This year, another Korean act’s growing fan base in the United States has K-pop stars, including some who grew up in America, thinking they too could win fame in the United States.
In June, the boy band BTS became the first K-pop group to top the Billboard 200 album chart, with “Love Yourself: Tear.”
“We K-pop artists are really proud of them, because we know how hard it is to make it in the industry,” Ailee, a U.S.-born K-pop star whose given name is Yejin Lee, said in a phone interview.
“The fact that they opened up those doors and cleared the way for us, it’s a huge hope for us,” said Ailee, who was performing at KCON this weekend.
Ailee, whose hit singles include “U & I” and “Heaven,” went to high school in New Jersey and grew up listening to Beyonce and Mariah Carey, all while consuming a steady diet of movies and television shows from South Korea.

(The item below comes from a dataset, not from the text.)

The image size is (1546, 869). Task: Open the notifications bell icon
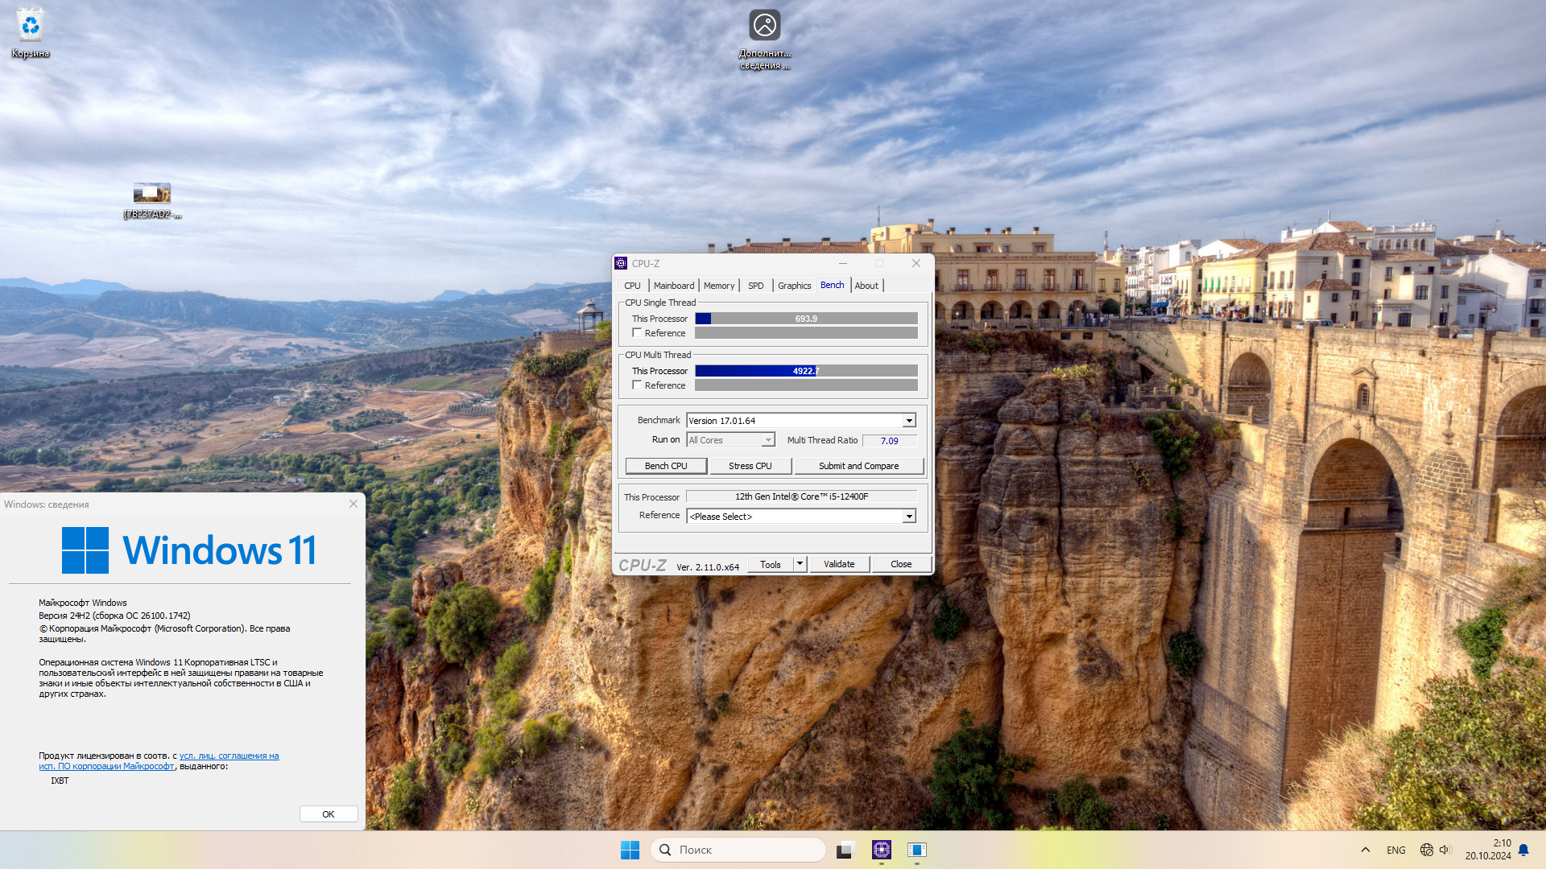tap(1523, 850)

Ailee, 29, said that years ago, when she was trying to find a career in the U.S. entertainment industry, she was told fans would not want to emulate someone like her.
“They told me it’s difficult for people who are Caucasian or black or Latino to feel that way toward an Asian person,” said Ailee, who declined to say which U.S. entertainment companies turned her down.
Ailee moved to South Korea nearly a decade ago, and was signed by an entertainment company there.
Several other Korean-American performers have also turned to K-pop as their path to music careers. They include several past winners of televised singing competitions in South Korea, as well as members of the groups Girls Generation and Seventeen.
K-pop acts sing or rap in Korean, often with snippets of English. On the Web, where K-pop fandom thrives, many music videos include subtitles.
But language was no barrier at KCON, even though most attendees were not of Korean descent.
Attendance at this year’s event in Los Angeles, which has one of the largest Korean diaspora communities, was expected to exceed the 85,000 who attended last year, organizers said.
This year, people of all ethnicities danced in unison to K-pop songs at a “dance workshop,” posed for photos with giant emoticons and tried on traditional Korean robes.
(This version of the story corrects paragraph 15 to show attendance at last year’s KCON in Los Angeles was 85,000 people, not 76,000.)